On twitter, Maud linked to 2010: Living in the Future, a children's book about what life might be like today, originally published in 1972. It's fantastic, in more ways than one. For instance, I wish the idea featured on these two pages were true:
It is very easy and cheap to travel by air. The airplanes are very small and very fast. They seat thirty people and fly them through the sky at over 4,000 miles per hour.
Seats are not reserved in advance. You just climb aboard. It is just like the town bus service.
And I'll be first in line to install a kitchen like this one:
Now you are up and dressed it is time to go to the kitchen for breakfast. On one wall of the kitchen there is a cooking unit, made up of small ovens, refrigerators, deep freezers, and cold-storage compartments. All the cooking is done automatically. It is controlled electronically by a small built-in computer. There is a control panel to work the cooker. It looks like a typewriter, with rows of numbered and lettered keys. To order breakfast, you spell out what you want on the control panel.
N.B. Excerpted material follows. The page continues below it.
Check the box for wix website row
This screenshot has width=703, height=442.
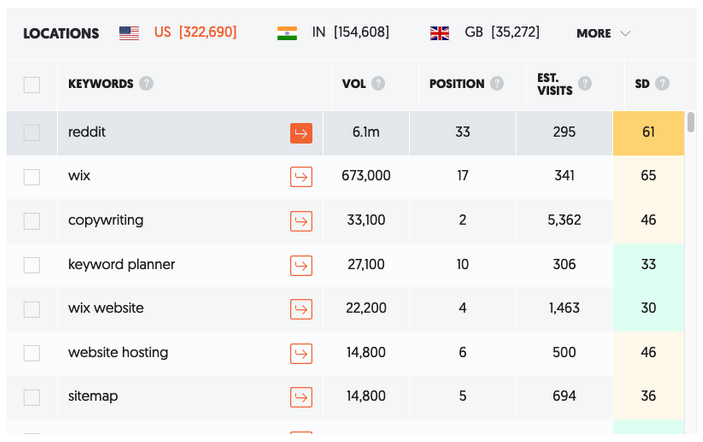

All the cooking is done automatically! Where, oh where have we gone wrong? We're also more than a bit behind in the availability of electronic books although I think our flawed e-readers are already better than the giant ones featured in the book:
A very popular room is the library. There are no books. The floor is shaped into tables and benches. Built into these tables are hundreds of vision phones. The books, films, and newspapers are all stored in the library computer.
First you dial the library index. This file contains all the books that have ever been written. It does not matter whether they were first written in Chinese or French. They will be here, translated into English. There is also an index of films and newspapers. You could spend all day watching comics, but it wouldn’t be a good idea.
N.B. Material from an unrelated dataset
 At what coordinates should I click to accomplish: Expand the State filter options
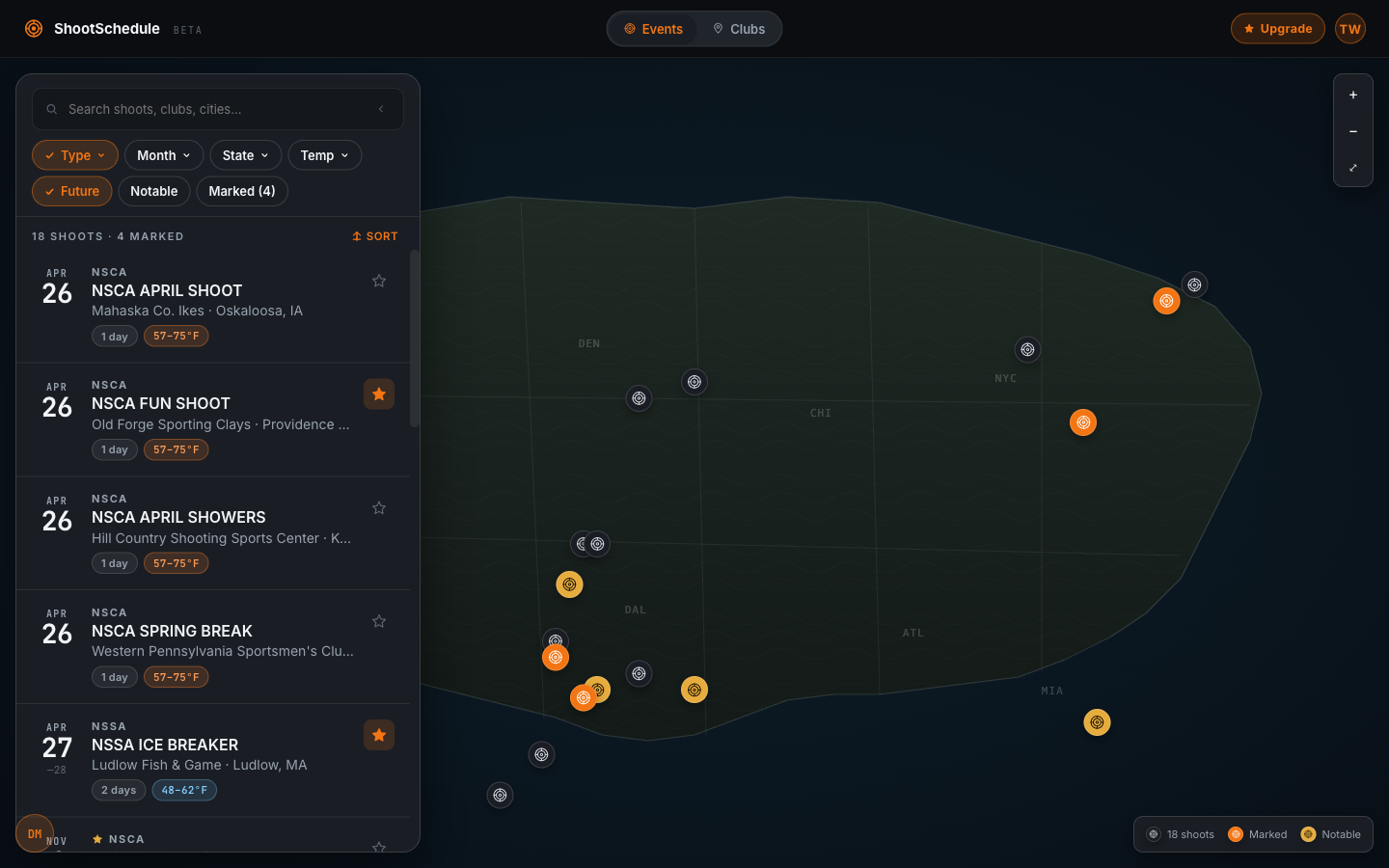pyautogui.click(x=245, y=154)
To select the book you wish to read, you dial the book’s number. The first page appears on your screen. You can turn the pages backward or forward by using buttons on the vision phone.
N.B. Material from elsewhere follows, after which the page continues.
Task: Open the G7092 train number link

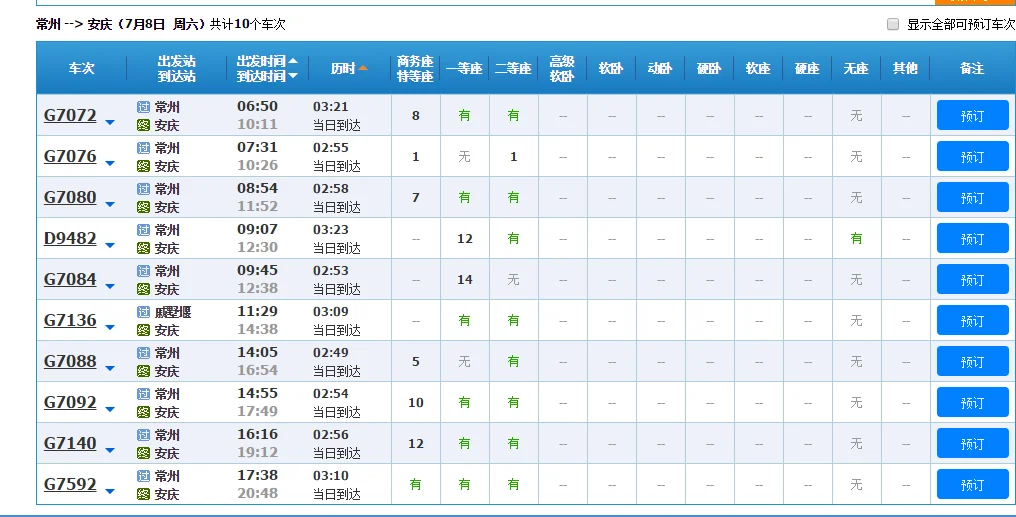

If you are halfway through a book and you have to leave, there is no reason why you can’t finish it when you get home. You can dial the library and the book number from home and go on with your reading.
I love that no one ever thought that there might be a vision phone you could take with you. Ursula Leguin mentions something similar in a recent interview in Room magazine-- that characters in old sci-fi books would seek out amazing payphones with screens built in, but nobody ever envisaged a world without payphones at all.
Posted by: Kerry Clare | January 19, 2010 at 10:24 PM
How funny to read this now. In 1972 I remember imagining that one day travel would be by magnets - you would get on and off a track and be pulled along by magnetic forces.
I also came up with the idea of hot and cold water pills - just plop one in a cup and you would have instant hot or cold water.
And band aids of different skin colors. That one was invented years later.
Posted by: Tonya Harmon | January 20, 2010 at 07:45 PM
I remember reading that comment, too, K. Wasn't she talking about the payphones in Blade Runner?
Well there's your next next business, T. Those hot and cold water pills.
I once thought I invented the dishwasher. Only it already existed. I just didn't know about it.